(Work order 1)
From the first three sentences of the Minna Bluff text, list every named geographic feature other than Minna Bluff itself.
(Work order 2)
Extend the Minna Bluff text, picking up after its final sentence.

(Text segment)
__________

Minna Bluff extends southeast from Mount Discovery into the Ross Ice Shelf.
The Eady Ice Piedmont occupies the angle below Mount Discovery between Mason Spur and Minna Bluff.
Black Island and White Island are to the north of the bluff.
The bluff is the southernmost point of Victoria Land, and separates the Scott Coast to the north from the Hillary Coast of the Ross Dependency to the south.

==Features==

===Minna Saddle===
.
A sweeping snow saddle, several miles long and wide, at the junction of Minna Bluff and the east slopes of Mount Discovery. It was named in 1958 for its association with Minna Bluff by the New Zealand party of the Commonwealth Trans-Antarctic Expedition, 1956-58.

===McIntosh Cliffs===
.
A line of steep, uneven, volcanic bluffs or cliffs, 16 nmi long, forming the southwest side of the Minna Bluff peninsula, at the south end of Scott Coast.

__________

(Information shown)
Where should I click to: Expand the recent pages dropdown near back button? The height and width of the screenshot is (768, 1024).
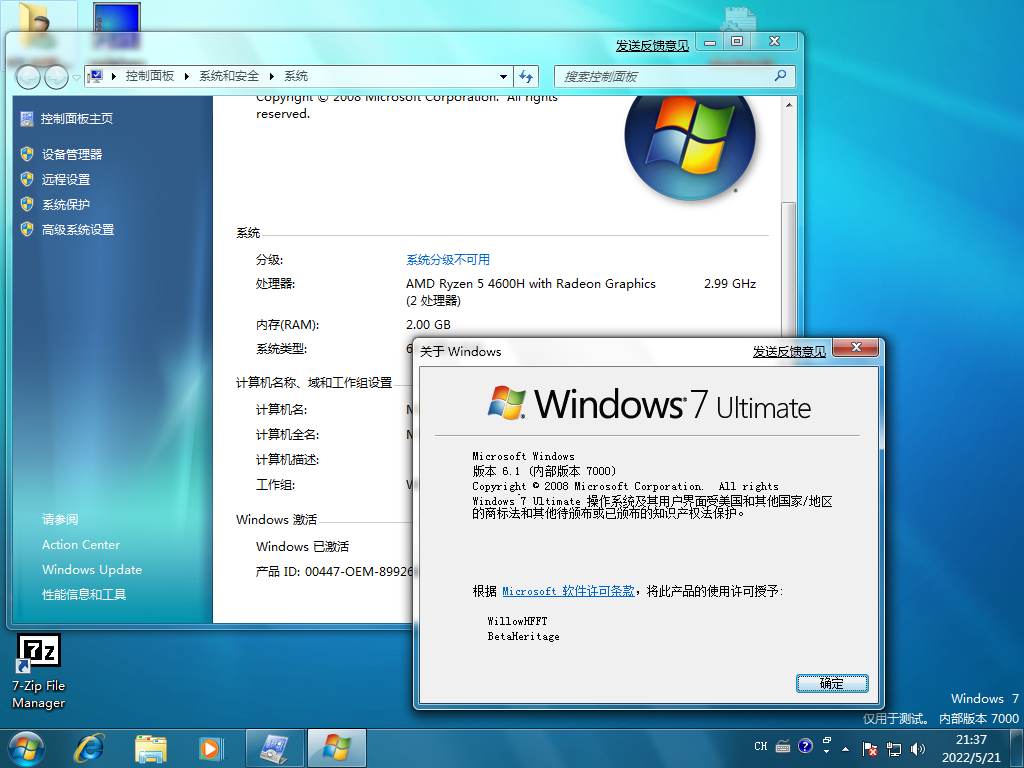pos(76,78)
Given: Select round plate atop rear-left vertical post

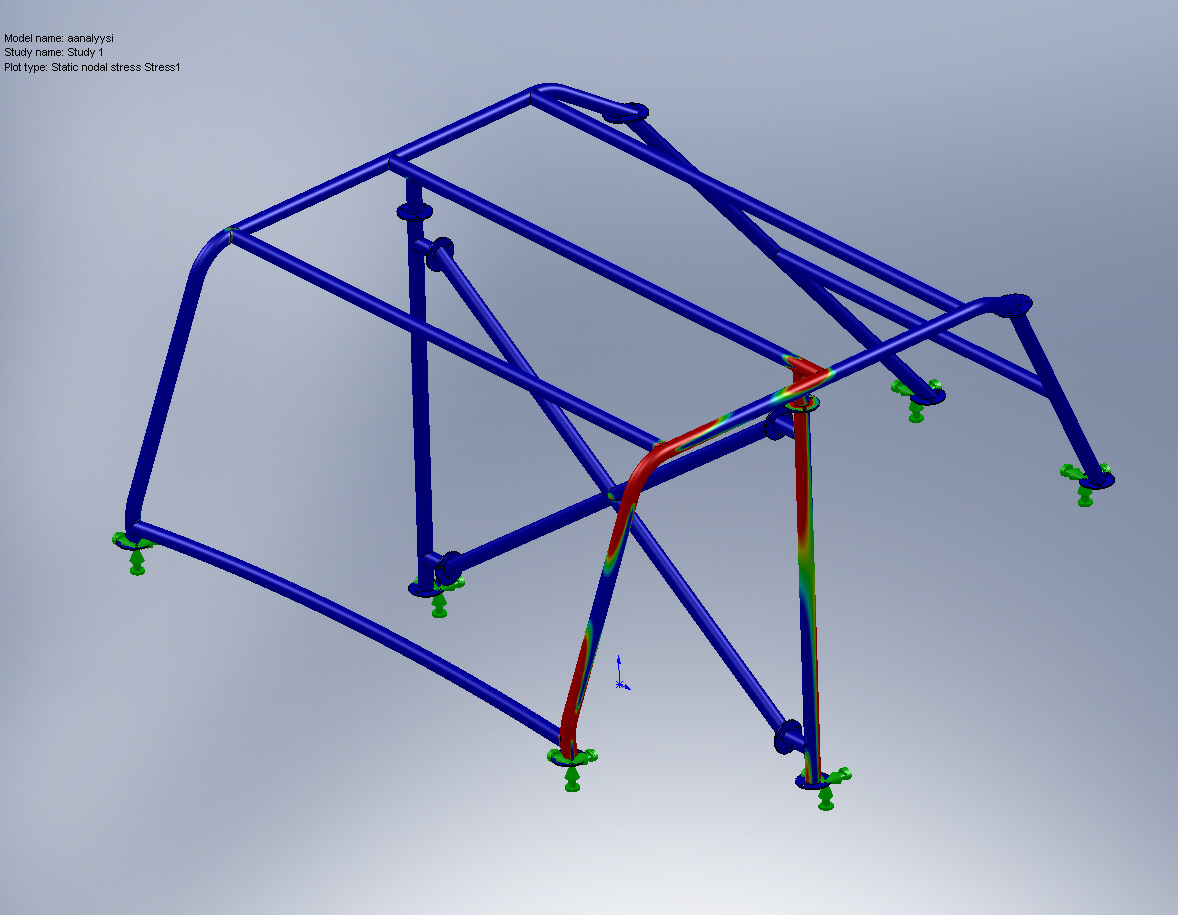Looking at the screenshot, I should [x=413, y=211].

__________

(Final answer 1)
Mount Discovery, Ross Ice Shelf, Eady Ice Piedmont, Mason Spur, Black Island, White Island

(Final answer 2)
The height of the cliffs increases from west to east, ranging from 400–600 m high above the Ross Ice Shelf.
Named by US-ACAN (1999) after William C. McIntosh, Department of Geoscience, New Mexico Institute of Mining and Technology, Socorro, a member of the 1982 NMIMT field party that carried out the first geological mapping of Minna Bluff; additional field work at Mount Erebus, 1977-78, 1984-85; Mount Discovery and Mason Spur, 1983-84; Mount Murphy, 1985; Executive Committee Range, 1989-90; Crary Mountains, 1992-93.

===Minna Hook===
.
A massive hook-shaped volcanic feature, 9 nmi long and rising to 1115 m, that forms the southeast termination of the peninsula named Minna Bluff at the south end of Scott Coast. The name derives from Minna Bluff and was first used in a geologic sketch map and report by Anne Wright-Grassham in 1987.

===Eady Ice Piedmont===
.
The ice piedmont lying south of Mount Discovery and Minna Bluff, merging at the south side with the Ross Ice Shelf.
Mapped by the United States Geological Survey (USGS) from ground surveys and Navy air photos.
Named by the United States Advisory Committee on Antarctic Names (US-ACAN) in 1963 for Captain Jack A. Eady, United States Navy, Chief of Staff to the Commander, United States Naval Support Force, Antarctica, from July 1959 to April 1962.

===Moore Embayment===
.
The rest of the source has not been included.